English indie writer-director Andrew Haigh had trepidations about making a boy-and-horse-centered film. After all, the worn-out genre carries some embarrassing baggage, ranging from the uninspired “Seabiscuit” to the hammy “War Horse.”
These films consistently disappoint because they rely on a cheap trick — sentimentalizing animal suffering to jerk tears from the audience. The directors will show a close-up of the horse’s eyes, inviting us to project human feelings onto an animal that is incapable of complex emotional thought. Surely this is one of the crudest forms of filmmaking, because our empathy for animals is instinctive — causing the audience to shed a few tears is an easy feat.
In his new film, “Lean on Pete,” Haigh decided to totally avoid the mawkishness that most animal films emphasize.
“People want sentimentality, because sentimentality does make things easier,” Haigh said in an interview with The Daily Californian. “It makes it more palatable. It makes it simpler emotionally, because you understand: ‘Oh, I’m supposed to feel sad now.’ … I don’t necessarily want the audience to know exactly how they should be feeling.”
The film, which centers around 15-year-old Charley Thompson’s (Charlie Plummer) attempt to save a racehorse from slaughter, feels like a radical departure for Haigh. His second feature and first large success, “Weekend,” was an intimate character study of two gay men in England over a couple of days.

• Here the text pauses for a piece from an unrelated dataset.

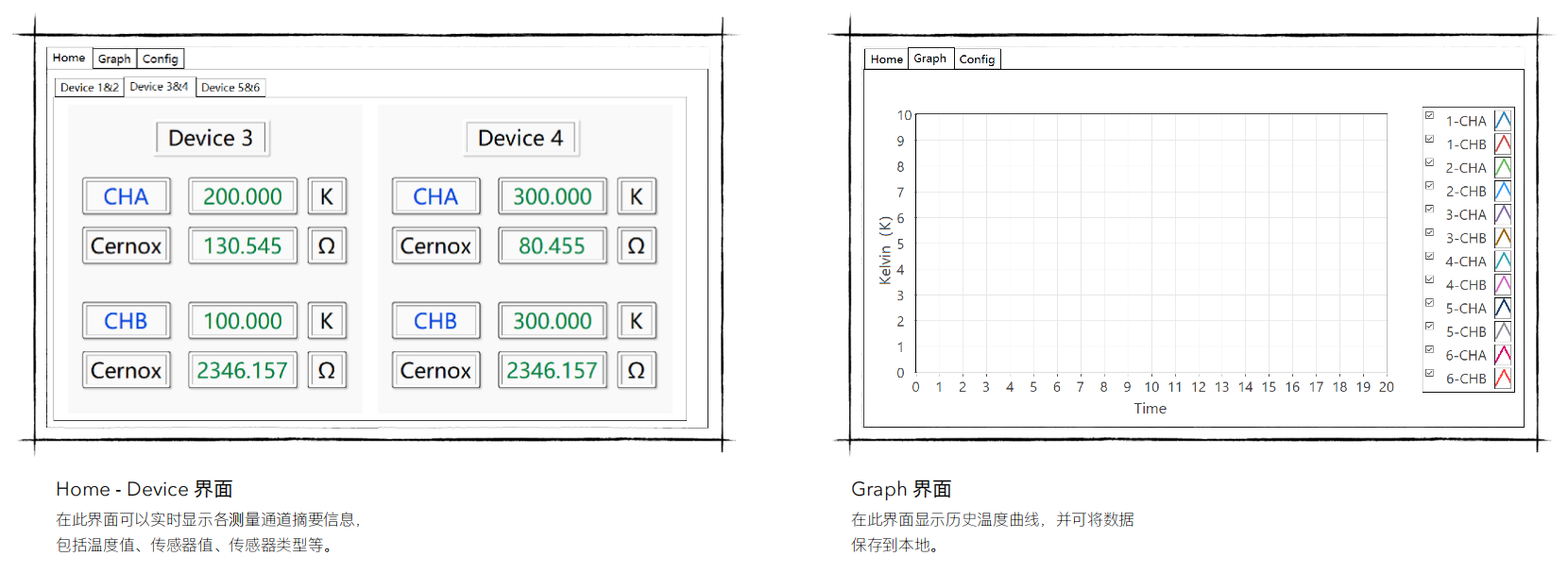This screenshot has height=573, width=1568.
Task: Click the Device 4 80.455 sensor value field
Action: click(x=553, y=246)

In contrast, “Lean on Pete” feels almost like an epic, spanning hundreds of miles and many weeks, all while hosting a large cast including Steve Buscemi, Chloë Sevigny and Travis Fimmel. According to Haigh, no producers would have given him the budget to make “Lean on Pete” in the beginning of his career, but his early successes paved the way for him to make a larger film.
While both “Weekend” and his subsequent film, “45 Years,” took place in England, “Lean on Pete” unfolds in the Pacific Northwest. And yet, despite his English background, Haigh demonstrates a palpable feeling for the American landscape. Although he partly attributes this familiarity to re-watching Wim Wenders’ “Paris, Texas” — another film about America from a European perspective — he also decided to immerse himself in Oregon culture before beginning to work on the film.
“Before I even wrote the script, I was out traveling around for four months. Just going to racetracks, going to diners. … I stayed in a motel in Burns, down in Eastern Oregon, for a week. Going to the Apple Peddler, eating their food and writing the scene that was set in the Apple Peddler,” Haigh explained.
Haigh’s extensive research also involved searching for and casting the lead character, Charley. Out of the hundreds of auditions, Haigh instantly knew that Plummer was right for the role, as his tape displayed the perfect blend of “sensitivity and subtlety.” Part of what Haigh liked about Charley as a character was his emotional distance. He’s not quick to reveal his feelings, so much of his thoughts are left for audience speculation.
“I don’t want you to be able to understand every single thing that this character is thinking, because you can’t. Just like I can’t understand everything you’re thinking, you can’t understand everything I’m thinking. And I don’t like it in films when I understand too much,” Haigh said.
And yet, much of the allure of Plummer’s performance is his emotional sensitivity; he acts with an impressive balance of restraint and depth. Haigh explained that he loved Plummer’s ability to both keep the audience at a distance while also drawing them in emotionally.
Haigh fell in love with the character when he first read the novel of the same title by Willy Vlautin. “You just feel it in your gut when you know that something feels right,” Haigh said. “And I try not to analyze it too much in the early stages, because you end up analyzing it to death, and then it kind of destroys itself for you. But there was just something about this book.”
That “something” that makes the book special has clearly translated into the film, which is imbued with a sense of both tragedy and passion. As Charley traverses Oregon with a racehorse, Pete, one gets the feeling that he’s more alone than he thinks. In fact, Haigh’s ability to create true tragedy without sentimentality is the true achievement of “Lean on Pete.”
“It’s very sad to me that the only person he can really be honest to is a horse that cannot understand him and cannot help him,” Haigh said. “He hasn’t even got a friend that he can sit down to and talk to. He’s got nobody. He’s only got a horse. And to me, that’s pretty tragic and sad.”